Flash fiction: Not advice, but support

Author’s note: In preparation for NaNoWriMo 2009, someone put up daily prompts on one of the forums. I did them in the spirit of warm-ups, but some of them turned into stories. Here is one such.

Prompt: I’m not asking for your advice, I’m asking for your support.

Demon-summoning is a dicey art at the best of times, and Tatiana’s kibitzing was making it downright nerve-wracking.  First she was fussing over whether my pentagram was really closed, because (as any novice can tell you) you’d best make sure it’s closed or anything you summon can get in there and eat you up.

Which I knew, dammit, because I did not in fact sleep through Necromancy 101, unlike some people I could mention.

Then she was looking at the reference works I had out on the workbench, and telling me that I should probably do this particular incantation using the classical pronunciation of Latin rather than the ecclesiastical, because the best sources had it that this one actually went back to Roman times, and the demons named therein are known to be punctilious on points of culture.

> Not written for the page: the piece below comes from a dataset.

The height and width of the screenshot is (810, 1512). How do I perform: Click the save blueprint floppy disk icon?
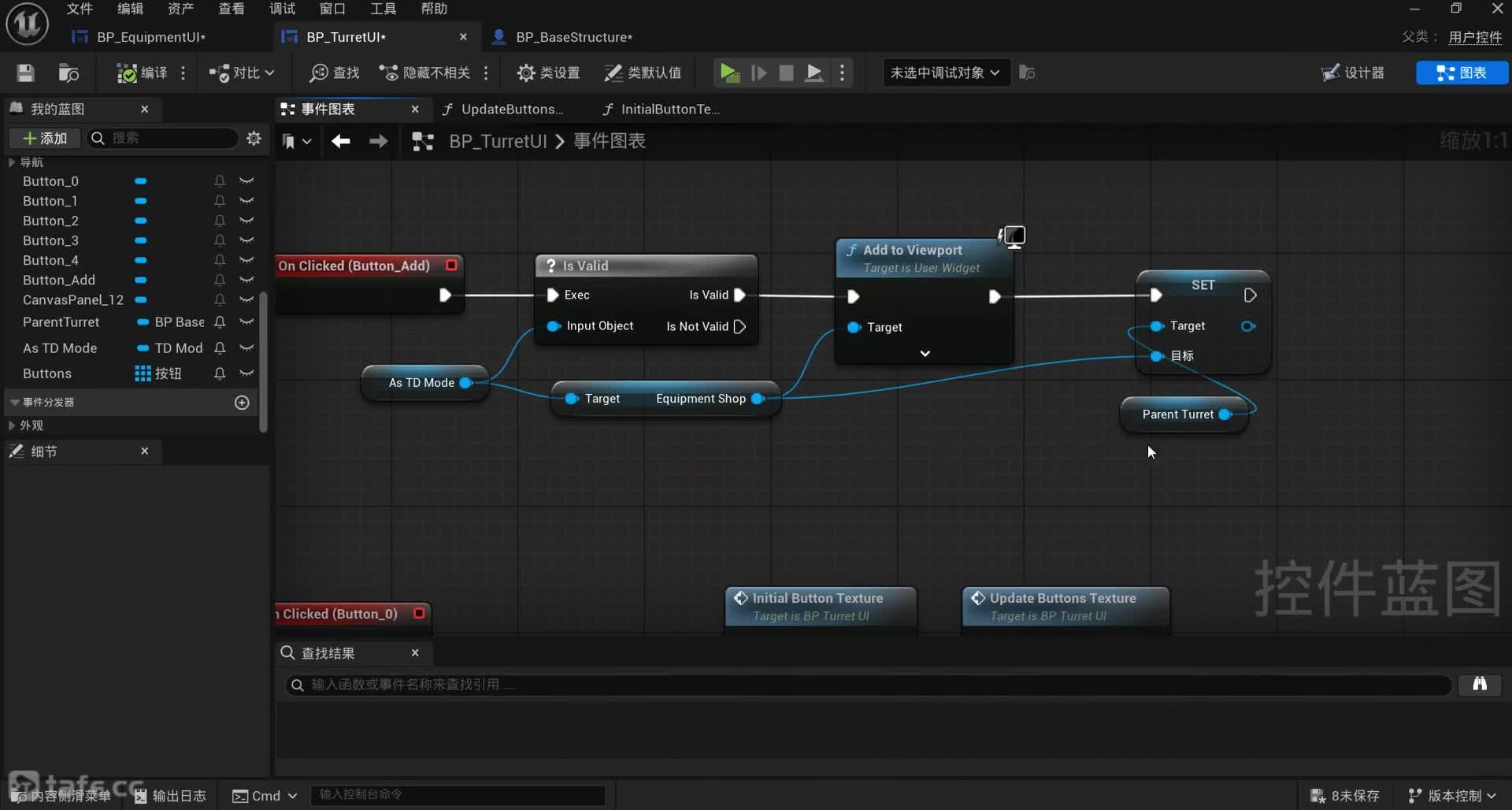25,73
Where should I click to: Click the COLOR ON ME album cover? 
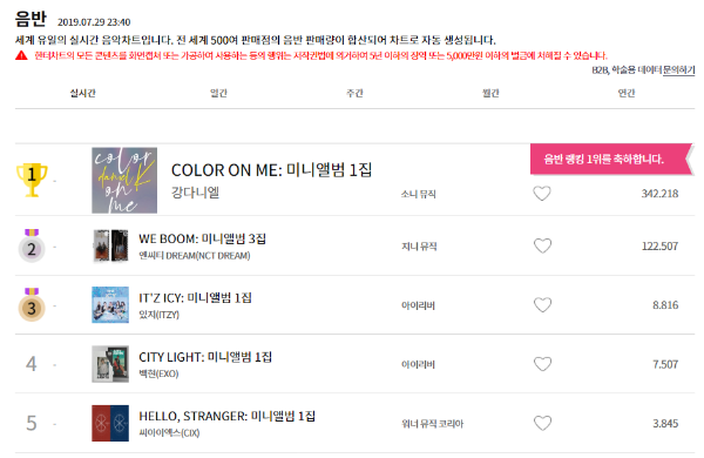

She said that Eugene had told her a rather hair-raising story about a cousin who’d done an incantation in the same family and barely missed getting fried by demon-fire, because the Entity he summoned had expected the Pompeiian pronunciation rather than the true Roman.  And that was with the pentagram closed.

“Look,” I said at length.  “I’m not asking for your advice, I’m asking for your support.”  She looked up from the book, long black hair falling over her face.

“I am supporting you,” she said.  “I just thought you’d want to know what mistakes to avoid.”

“You know, this really isn’t helping,” I said.  “The thaumaturgical safety stuff is fine when you’re just reading, but frankly I’m not going to remember half of what you’re telling me.”

She pursed her lips, plainly offended.  “Well, if you don’t want me here…”

“I didn’t say that.  I want backup, that’s all.  If you’re remembering all this stuff so well, maybe you could hang out here…”

She closed the book, set it on the workbench, and walked over to face me across the pit.  Chalked her own pentagram on the floor, set the oil lamps to burning at the five corners.

Stepped inside, turned to face me.  Jerked her head a little, and I pulled my left foot inside my pentagram.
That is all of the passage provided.